### SOURCE TEXT

The 331st Air Expeditionary Group is a provisional United States Air Force unit. It is assigned to Air Combat Command, (ACC) to activate or inactivate as needed. It was last active in 2008.

During World War II, the unit activated as the 331st Bombardment Group. It was initially a Boeing B-17 Flying Fortress and Consolidated B-24 Liberator Operational Training Unit (OTU). It became a Replacement Training Unit (RTU) in December 1943. It was inactivated on 1 April 1944 in a general reorganization of Army Air Forces training units. Late in the war the group was reactivated and trained as a Boeing B-29 Superfortress group The group served in the Pacific Ocean theater of World War II as part of Twentieth Air Force. The group's aircraft engaged in very heavy bombardment operations against Japan.

The group was converted to provisional status in 2008 and assigned to ACC to use as needed.

### PROMPT 1
From the passage on the 331st Air Expeditionary Group, reproduce the part that opens with the words containing "The 331st Air" and closes with "operations against Japan.".
### PROMPT 2
Render this sentence from the passage on the 331st Air Expeditionary Group in Spanish: "It became a Replacement Training Unit (RTU) in December 1943."
### PROMPT 3
Pick up the passage on the 331st Air Expeditionary Group after its final sentence and carry it further.

### RECORDED INFORMATION

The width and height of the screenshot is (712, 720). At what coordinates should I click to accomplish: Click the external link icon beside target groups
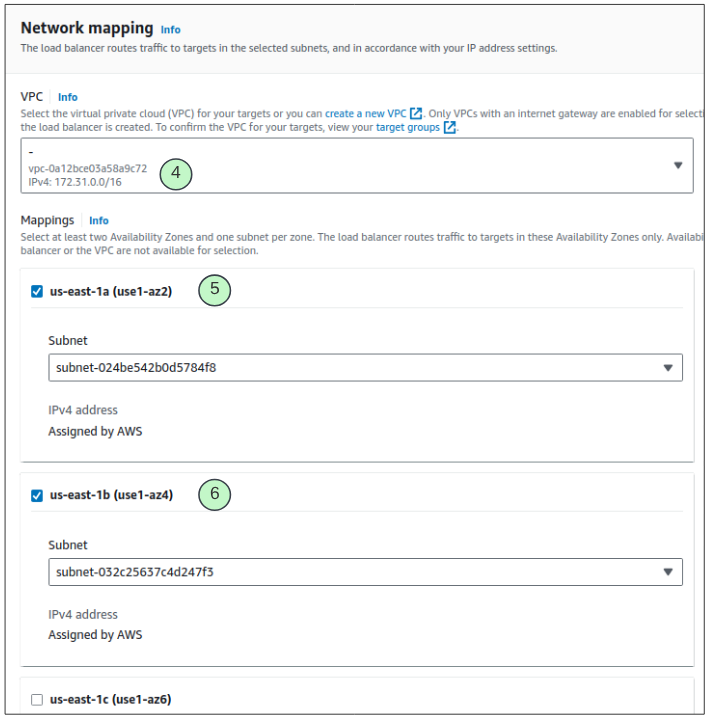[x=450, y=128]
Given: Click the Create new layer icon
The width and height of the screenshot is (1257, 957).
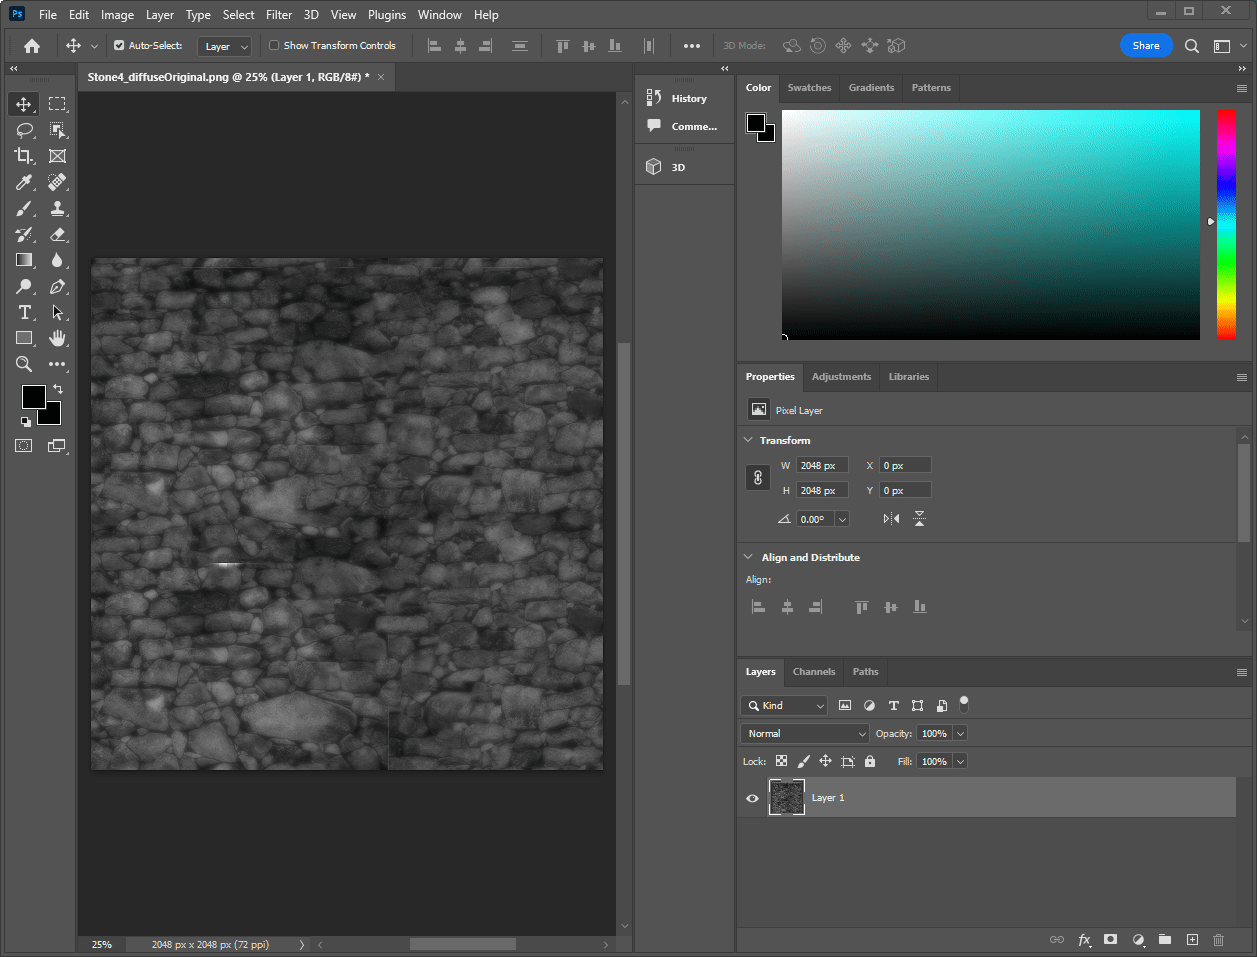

### WRITTEN ANSWER 1
The 331st Air Expeditionary Group is a provisional United States Air Force unit. It is assigned to Air Combat Command, (ACC) to activate or inactivate as needed. It was last active in 2008.

During World War II, the unit activated as the 331st Bombardment Group. It was initially a Boeing B-17 Flying Fortress and Consolidated B-24 Liberator Operational Training Unit (OTU). It became a Replacement Training Unit (RTU) in December 1943. It was inactivated on 1 April 1944 in a general reorganization of Army Air Forces training units. Late in the war the group was reactivated and trained as a Boeing B-29 Superfortress group The group served in the Pacific Ocean theater of World War II as part of Twentieth Air Force. The group's aircraft engaged in very heavy bombardment operations against Japan.

### WRITTEN ANSWER 2
Se convirtió en una Unidad de Entrenamiento de Reemplazos (RTU) en diciembre de 1943.

### WRITTEN ANSWER 3
==History==
===Heavy bomber replacement training===
The 331st Bombardment Group was first activated in July 1942 at Salt Lake City Army Air Base, Utah with the 461st, 462d, 463d and 464th Bombardment Squadrons assigned. In September it moved to Casper Army Air Field, where it conducted Boeing B-17 Flying Fortress replacement training until 1943, when it converted to the Consolidated B-24 Liberator. Replacement training units were oversized units which trained aircrews prior to their deployment to combat theaters. However, the Army Air Forces found that standard military units, based on relatively inflexible tables of organization, were not proving to be well adapted to the training mission. Accordingly, it adopted a more functional system in which each base was organized into a separate numbered unit, while the groups and squadrons acting as replacement training units were disbanded or inactivated. This resulted in the 331st, along with other units at Casper, being inactivated in the spring of 1944 and being replaced by the 211th AAF Base Unit (Combat Crew Training Station, Heavy), which assumed the 331st Group's mission, personnel, and equipment.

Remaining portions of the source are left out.